---- RECORDS FOR PROCESSING

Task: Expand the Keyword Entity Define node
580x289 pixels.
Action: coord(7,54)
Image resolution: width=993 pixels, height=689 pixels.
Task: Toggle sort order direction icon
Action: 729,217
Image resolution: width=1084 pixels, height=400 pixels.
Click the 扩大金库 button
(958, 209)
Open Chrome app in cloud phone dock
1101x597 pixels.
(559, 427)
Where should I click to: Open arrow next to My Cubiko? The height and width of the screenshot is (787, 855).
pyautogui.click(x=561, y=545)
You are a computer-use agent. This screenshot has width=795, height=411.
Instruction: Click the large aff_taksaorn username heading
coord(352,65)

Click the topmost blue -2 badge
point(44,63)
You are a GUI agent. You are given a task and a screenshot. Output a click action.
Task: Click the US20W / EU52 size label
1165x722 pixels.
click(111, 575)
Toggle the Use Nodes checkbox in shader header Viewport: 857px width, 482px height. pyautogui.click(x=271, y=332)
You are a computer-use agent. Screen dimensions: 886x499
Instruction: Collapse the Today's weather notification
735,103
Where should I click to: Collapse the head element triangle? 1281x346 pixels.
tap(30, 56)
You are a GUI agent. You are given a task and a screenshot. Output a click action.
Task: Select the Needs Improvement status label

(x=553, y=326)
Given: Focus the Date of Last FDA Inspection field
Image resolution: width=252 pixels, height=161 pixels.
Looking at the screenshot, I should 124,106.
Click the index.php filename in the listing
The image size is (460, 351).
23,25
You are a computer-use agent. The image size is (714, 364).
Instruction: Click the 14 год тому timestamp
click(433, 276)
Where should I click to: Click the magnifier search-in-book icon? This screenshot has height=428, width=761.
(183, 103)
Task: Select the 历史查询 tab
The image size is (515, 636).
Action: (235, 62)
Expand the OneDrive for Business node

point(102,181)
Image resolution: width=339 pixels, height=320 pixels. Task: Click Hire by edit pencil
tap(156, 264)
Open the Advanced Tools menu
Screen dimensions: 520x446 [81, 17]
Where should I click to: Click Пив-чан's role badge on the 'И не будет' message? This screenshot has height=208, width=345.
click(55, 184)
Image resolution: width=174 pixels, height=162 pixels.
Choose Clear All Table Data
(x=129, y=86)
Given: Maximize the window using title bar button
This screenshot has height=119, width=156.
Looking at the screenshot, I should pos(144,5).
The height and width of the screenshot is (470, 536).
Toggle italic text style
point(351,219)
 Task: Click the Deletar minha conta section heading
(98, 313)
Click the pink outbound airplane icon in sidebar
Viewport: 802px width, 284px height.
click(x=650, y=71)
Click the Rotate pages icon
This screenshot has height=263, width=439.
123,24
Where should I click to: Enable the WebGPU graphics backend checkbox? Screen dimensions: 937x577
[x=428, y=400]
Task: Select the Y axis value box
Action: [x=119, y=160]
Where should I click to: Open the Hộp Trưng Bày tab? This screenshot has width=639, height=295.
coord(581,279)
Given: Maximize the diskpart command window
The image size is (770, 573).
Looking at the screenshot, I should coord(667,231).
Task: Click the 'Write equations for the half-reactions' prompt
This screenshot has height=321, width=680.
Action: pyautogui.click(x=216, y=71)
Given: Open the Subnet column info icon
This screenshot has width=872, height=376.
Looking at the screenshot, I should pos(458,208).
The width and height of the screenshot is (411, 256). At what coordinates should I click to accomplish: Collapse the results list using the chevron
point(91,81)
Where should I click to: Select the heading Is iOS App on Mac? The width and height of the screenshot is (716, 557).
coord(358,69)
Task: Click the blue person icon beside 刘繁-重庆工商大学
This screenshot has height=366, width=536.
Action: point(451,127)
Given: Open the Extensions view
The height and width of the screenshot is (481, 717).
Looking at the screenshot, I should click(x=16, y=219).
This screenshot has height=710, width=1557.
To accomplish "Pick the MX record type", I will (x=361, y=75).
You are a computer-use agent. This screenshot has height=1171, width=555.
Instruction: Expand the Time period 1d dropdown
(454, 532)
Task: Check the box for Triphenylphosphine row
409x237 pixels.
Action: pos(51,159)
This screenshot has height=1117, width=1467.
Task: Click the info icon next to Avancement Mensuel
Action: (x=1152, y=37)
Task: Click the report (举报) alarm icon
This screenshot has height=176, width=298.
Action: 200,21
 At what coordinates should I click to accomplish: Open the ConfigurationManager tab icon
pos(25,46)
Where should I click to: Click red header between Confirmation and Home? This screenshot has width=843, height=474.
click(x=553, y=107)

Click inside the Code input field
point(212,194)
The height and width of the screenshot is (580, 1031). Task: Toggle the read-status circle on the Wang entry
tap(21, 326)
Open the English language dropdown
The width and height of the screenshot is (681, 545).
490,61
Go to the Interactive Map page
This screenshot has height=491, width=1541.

--------

Retype the entire listing above line for line, with every character, number, and space unchanged.

*OUTPUT OF THE EXERCISE:*
Task: Expand the Keyword Entity Define node
580x289 pixels.
Action: coord(7,54)
Image resolution: width=993 pixels, height=689 pixels.
Task: Toggle sort order direction icon
Action: 729,217
Image resolution: width=1084 pixels, height=400 pixels.
Click the 扩大金库 button
(958, 209)
Open Chrome app in cloud phone dock
1101x597 pixels.
(559, 427)
Where should I click to: Open arrow next to My Cubiko? The height and width of the screenshot is (787, 855).
pyautogui.click(x=561, y=545)
You are a computer-use agent. This screenshot has width=795, height=411.
Instruction: Click the large aff_taksaorn username heading
coord(352,65)

Click the topmost blue -2 badge
point(44,63)
You are a GUI agent. You are given a task and a screenshot. Output a click action.
Task: Click the US20W / EU52 size label
1165x722 pixels.
click(111, 575)
Toggle the Use Nodes checkbox in shader header Viewport: 857px width, 482px height. pyautogui.click(x=271, y=332)
You are a computer-use agent. Screen dimensions: 886x499
Instruction: Collapse the Today's weather notification
735,103
Where should I click to: Collapse the head element triangle? 1281x346 pixels.
tap(30, 56)
You are a GUI agent. You are given a task and a screenshot. Output a click action.
Task: Select the Needs Improvement status label

(x=553, y=326)
Given: Focus the Date of Last FDA Inspection field
Image resolution: width=252 pixels, height=161 pixels.
Looking at the screenshot, I should 124,106.
Click the index.php filename in the listing
The image size is (460, 351).
23,25
You are a computer-use agent. The image size is (714, 364).
Instruction: Click the 14 год тому timestamp
click(433, 276)
Where should I click to: Click the magnifier search-in-book icon? This screenshot has height=428, width=761.
(183, 103)
Task: Select the 历史查询 tab
The image size is (515, 636).
Action: (235, 62)
Expand the OneDrive for Business node

point(102,181)
Image resolution: width=339 pixels, height=320 pixels. Task: Click Hire by edit pencil
tap(156, 264)
Open the Advanced Tools menu
Screen dimensions: 520x446 [81, 17]
Where should I click to: Click Пив-чан's role badge on the 'И не будет' message? This screenshot has height=208, width=345.
click(55, 184)
Image resolution: width=174 pixels, height=162 pixels.
Choose Clear All Table Data
(x=129, y=86)
Given: Maximize the window using title bar button
This screenshot has height=119, width=156.
Looking at the screenshot, I should pos(144,5).
The height and width of the screenshot is (470, 536).
Toggle italic text style
point(351,219)
 Task: Click the Deletar minha conta section heading
(98, 313)
Click the pink outbound airplane icon in sidebar
Viewport: 802px width, 284px height.
click(x=650, y=71)
Click the Rotate pages icon
This screenshot has height=263, width=439.
123,24
Where should I click to: Enable the WebGPU graphics backend checkbox? Screen dimensions: 937x577
[x=428, y=400]
Task: Select the Y axis value box
Action: [x=119, y=160]
Where should I click to: Open the Hộp Trưng Bày tab? This screenshot has width=639, height=295.
coord(581,279)
Given: Maximize the diskpart command window
The image size is (770, 573).
Looking at the screenshot, I should coord(667,231).
Task: Click the 'Write equations for the half-reactions' prompt
This screenshot has height=321, width=680.
Action: pyautogui.click(x=216, y=71)
Given: Open the Subnet column info icon
This screenshot has width=872, height=376.
Looking at the screenshot, I should pos(458,208).
The width and height of the screenshot is (411, 256). At what coordinates should I click to accomplish: Collapse the results list using the chevron
point(91,81)
Where should I click to: Select the heading Is iOS App on Mac? The width and height of the screenshot is (716, 557).
coord(358,69)
Task: Click the blue person icon beside 刘繁-重庆工商大学
This screenshot has height=366, width=536.
Action: point(451,127)
Given: Open the Extensions view
The height and width of the screenshot is (481, 717).
Looking at the screenshot, I should click(x=16, y=219).
This screenshot has height=710, width=1557.
To accomplish "Pick the MX record type", I will (x=361, y=75).
You are a computer-use agent. This screenshot has height=1171, width=555.
Instruction: Expand the Time period 1d dropdown
(454, 532)
Task: Check the box for Triphenylphosphine row
409x237 pixels.
Action: pos(51,159)
This screenshot has height=1117, width=1467.
Task: Click the info icon next to Avancement Mensuel
Action: (x=1152, y=37)
Task: Click the report (举报) alarm icon
This screenshot has height=176, width=298.
Action: 200,21
 At what coordinates should I click to accomplish: Open the ConfigurationManager tab icon
pos(25,46)
Where should I click to: Click red header between Confirmation and Home? This screenshot has width=843, height=474.
click(x=553, y=107)

Click inside the Code input field
point(212,194)
The height and width of the screenshot is (580, 1031). Task: Toggle the read-status circle on the Wang entry
tap(21, 326)
Open the English language dropdown
The width and height of the screenshot is (681, 545).
490,61
Go to the Interactive Map page
This screenshot has height=491, width=1541.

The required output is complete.